C. Boff na Folha
Jung Mo Sung*
O
jornal Folha de São Paulo publicou nesta segunda-feira, 11/03/2013, uma
entrevista com Clodovis Boff criticando a Teologia da Libertação (TL) no
contexto da eleição do novo papa. Sabemos que entrevistas publicadas em jornais
nem sempre expressam corretamente o pensamento do entrevistado por conta da
edição, tamanho reduzido da matéria etc. Porém, penso que algumas das afirmações
atribuídas a ele parecem ser verdadeiras porque ele as tem manifestado também em
seus escritos. Por conta dos limites do tamanho de um texto escrito para
internet, vou propor algumas breves reflexões sobre 3 pontos da
entrevista.
Uma das críticas que ele faz à TL é que suas
correntes hegemônicas não teriam entendido "a primazia da libertação espiritual,
perene, sobre a libertação social, que é histórica” e por preferir não entender
essa distinção se degeneraram em ideologia. Como essa distinção está explicitada
no livro "Teologia da Libertação” de Gutierrez, é difícil imaginar quais seriam
essas correntes hegemônicas. Em todo caso, uma das novidades da TL não foi negar
ou afirmar a primazia da libertação espiritual sobre a histórica, mas propor uma
nova forma de compreender a relação entre as duas. O que os principais
teólogos/as da libertação sempre afirmaram é que, em situações de tanta
injustiça e morte, a fé em Jesus se torna concreta, se encarna, na experiência
espiritual de encontrar na face do pobre a face de Jesus, conforme nos ensina o
evangelho de Mateus, cap. 25.
Isso nos leva a outra crítica C.Boff: "Jon
Sobrino diz: ‘A teologia nasce do pobre’. Roma simplesmente responde: ‘Não, a fé
nasce em Cristo e não pode nascer de outro jeito’. Assino embaixo.” Na forma
como está escrito é facilmente percebível que há dois temas em discussão: de
onde nascem a teologia e a fé. É claro que a fé cristã nasce em Cristo, mas a
teologia não é fé, é uma reflexão sistêmica sobre a nossa experiência de fé e,
portanto, não necessariamente precisa começar com Cristo. Eu não sou
especialista no pensamento de Sobrino, mas pelo que estudei dele posso afirmar
que para ele o ponto de partida da reflexão teológica –que é diferente da fé– é
o pobre enquanto nele encontramos a face de Cristo entre nós. Em outras
palavras, o ponto de partida de teologia é a relação entre Cristo e o pobre.
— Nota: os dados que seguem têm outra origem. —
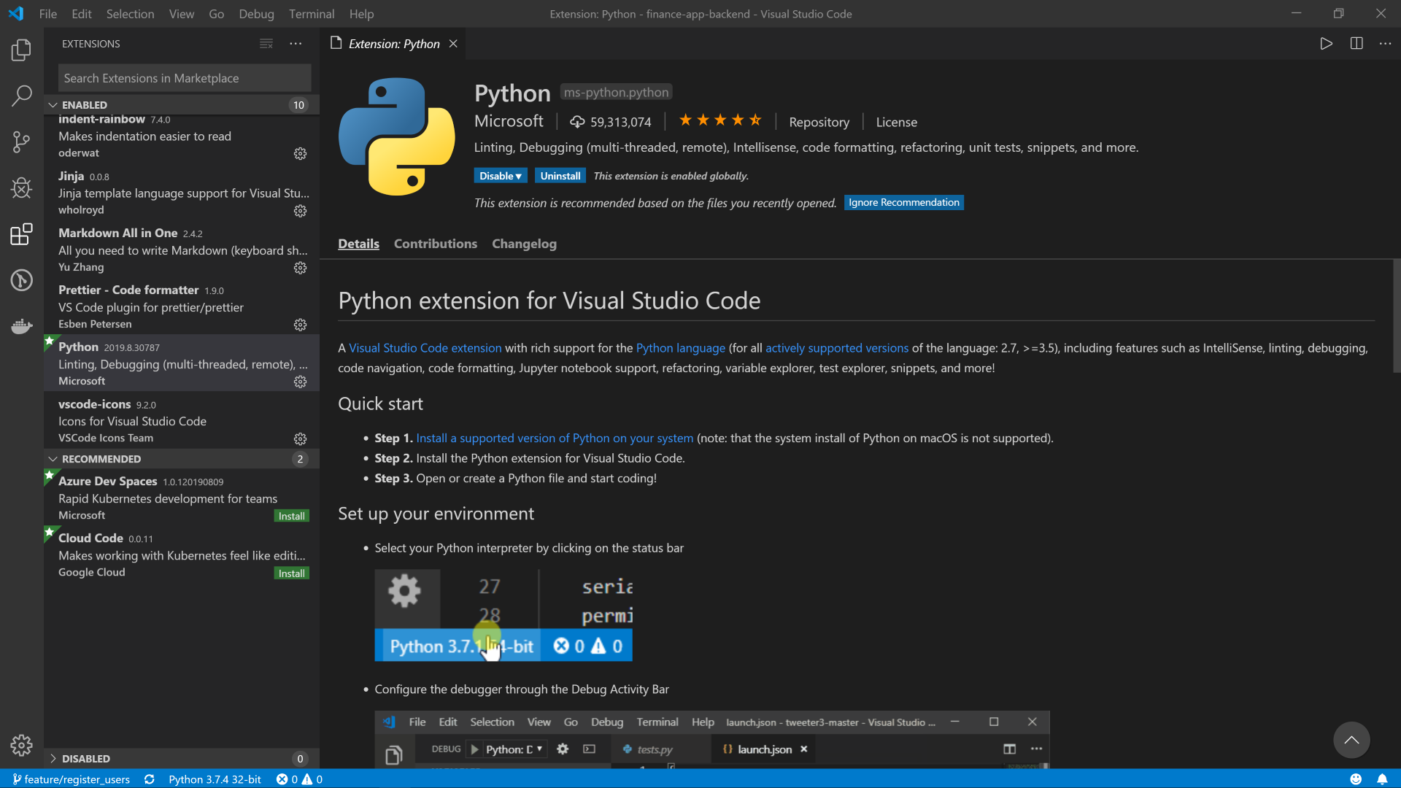Click the Python language hyperlink
Image resolution: width=1401 pixels, height=788 pixels.
(x=682, y=347)
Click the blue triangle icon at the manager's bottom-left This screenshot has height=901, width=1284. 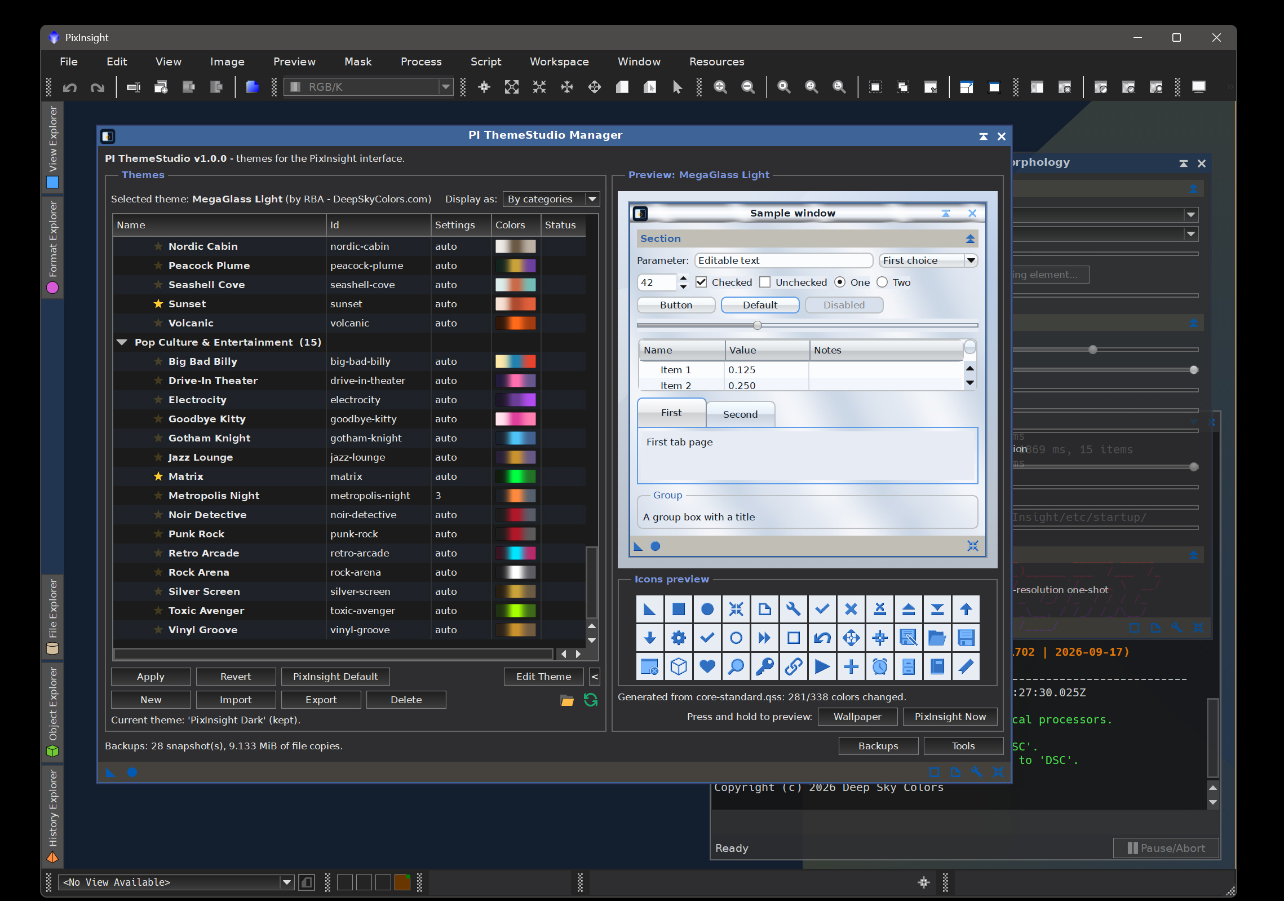[110, 772]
Sobrino diz isso explicitamente: "Existe na cristologia algo de
metaparadigmático? A resposta é um ‘sim’ convicto, e o seu conteúdo central é a
relação entre ‘Jesus e os pobres’, entre ‘Jesus e as vítimas’.” (A fé em Jesus
Cristo, 2000).
Como a história da teologia nos mostra que há
muitas cristologias que começam discutindo Cristo e não chegam à vida concreta
das vítimas e dos pobres, não basta começar só com Cristo. Assim como há muitas
reflexões sociológicas que começam com os pobres e não chegam a Cristo ou à
discussão sobre Deus porque não são teologias. A TL parte da relação entre
Deus/Cristo e os pobres/vítimas. Fora disso não é TL.
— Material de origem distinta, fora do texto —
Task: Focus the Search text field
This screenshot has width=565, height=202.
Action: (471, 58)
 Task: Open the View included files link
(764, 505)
Pode ser que o jornalista tenha entendido mal a
colocação de C. Boff, mas essa crítica tem sido algo constante nos últimos
textos dele sobre a TL.
Por fim, C. Boff diz: "O ‘cristianismo anônimo’
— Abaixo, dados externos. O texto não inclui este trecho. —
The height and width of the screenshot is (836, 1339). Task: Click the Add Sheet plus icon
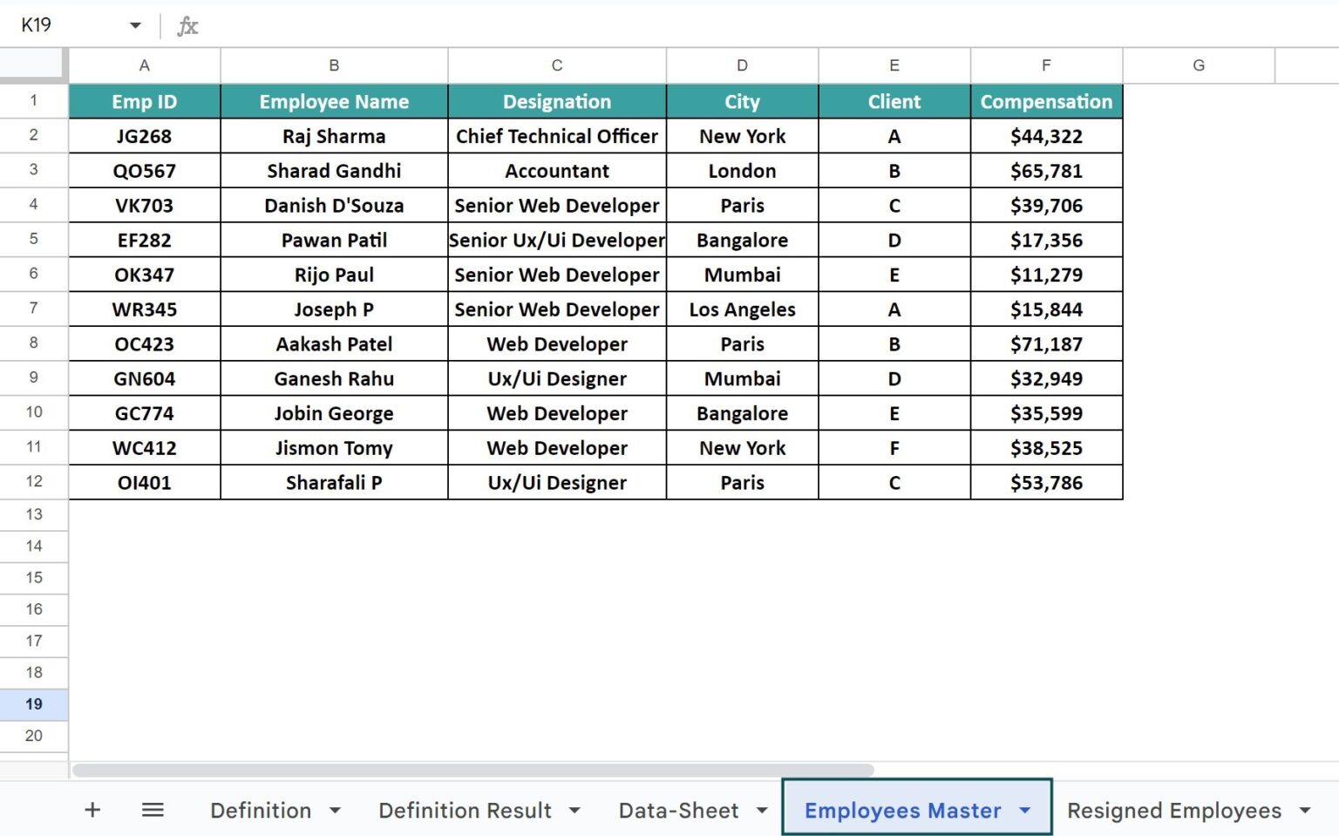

constituía uma ótima desculpa para, deixando de lado Cristo, a oração, os
sacramentos e a missão, se dedicar à transformação das estruturas sociais” e
endossa a afirmação de dom Rommer de que "Não basta fazer o bem para ser
cristão. A confissão da fé é essencial". Eu realmente tenho dificuldade em achar
que alguém tenha usado a tese rahneriana de "cristianismo anônimo” como
desculpa, mas concordo que não basta fazer o bem para ser cristão. Pois, isso
negaria que um budista ou um ateu pudesse fazer o bem sendo budista ou ateu, sem
querer ser cristão, muito menos cristão anônimo. Aliás, na parábola do "juízo
final” (Mt 25) a identidade religiosa ou ideológica das pessoas nem entra em
discussão. Concordo que ser cristão é assumir uma identidade religiosa ou
espiritual e isso requer menção explícita a Jesus Cristo que é nos transmitido
pelos evangelhos.
A confissão de fé em Jesus Cristo que se revela
hoje no rosto e clamor do pobre faz diferença? Sim! É essa fé que nos permite
"ver” a Deus, não através de afirmações filosófico-teológicas de onipotência ou
outras categorias "divinas”, mas através da vida e obra de Jesus. É a fé em
Jesus que nos faz afirmar juntamente com autor da 1ª carta de João: "ninguém
jamais contemplou a Deus. Se nos amarmos (ágape, amor-solidário) uns aos outros,
Deus permanece em nós e o seu Amor em nós é realizado” (1Jo 4,12).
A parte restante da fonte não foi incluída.